● Supplied passage:
Important change — the Gemini Gems platform shifts to a “maintained-but-no-sanity-test” mode starting v1.4; see §0.A below.

0.A. Gemini Gems platform — MAINTAINED_NO_SANITY_TEST (v1.4 onwards)

From v1.4, SDTM Pedia no longer runs sanity / R4 regression tests against Gemini Gems, but continues best-effort maintenance:

Decision date: 2026-05-22 (user verbal clarification)
Triggers: v1.4 Phase B B1 light sanity exposed that the Gemini v9 prompt fully hallucinates on the PP RELREC Method A/B/C/D question (4/4 mappings wrong). Combined with the long-standing Gemini Pro quota constraint (~4 questions per 5h rolling window) blocking the full 17-question R4 regression, the decision is: tests stop (avoid quota waste); optimization continues (KB delta + critical prompt fixes).
v1.4 Gemini deliverables:
- v9 system_prompt gains a Method label anchor block (paralleling ChatGPT v3 L77-80): A=Many-Many (PCGRPID/PPGRPID) / B=One-Many (PCSEQ/PPGRPID) / C=Many-One (PCGRPID/PPSEQ) / D=One-One (PCSEQ/PPSEQ).
- The v1.4 KB delta (PP/examples §6.3.5.9.3 mapping table) propagates to Gemini gem behavior via KB grounding (even without a bundle re-upload, the modified prompt steers the gem’s reasoning toward this table).

● Collected material:
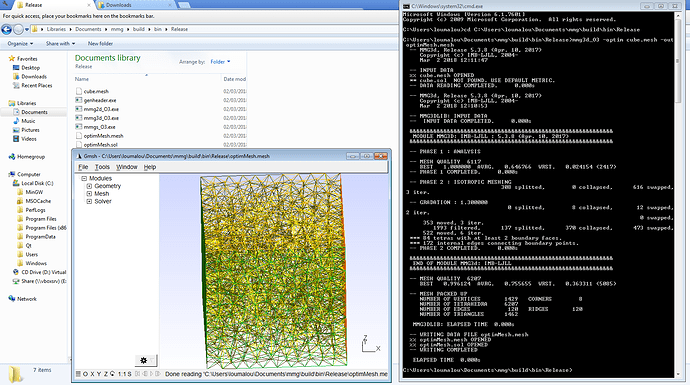Viewport: 690px width, 385px height.
Task: Click the 1:1 scale reset button
Action: tap(122, 374)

● Activities:
- 1) In the Gemini Gems note, what quota limit applies to Gemini Pro?
- 2) From the Gemini Gems note, list every Method label in the v9 anchor block, with its mapping type and variable pair.

● Expected results:
- 1) About 4 questions per 5-hour rolling window.

- 2)
- A: Many-Many (PCGRPID/PPGRPID)
- B: One-Many (PCSEQ/PPGRPID)
- C: Many-One (PCGRPID/PPSEQ)
- D: One-One (PCSEQ/PPSEQ)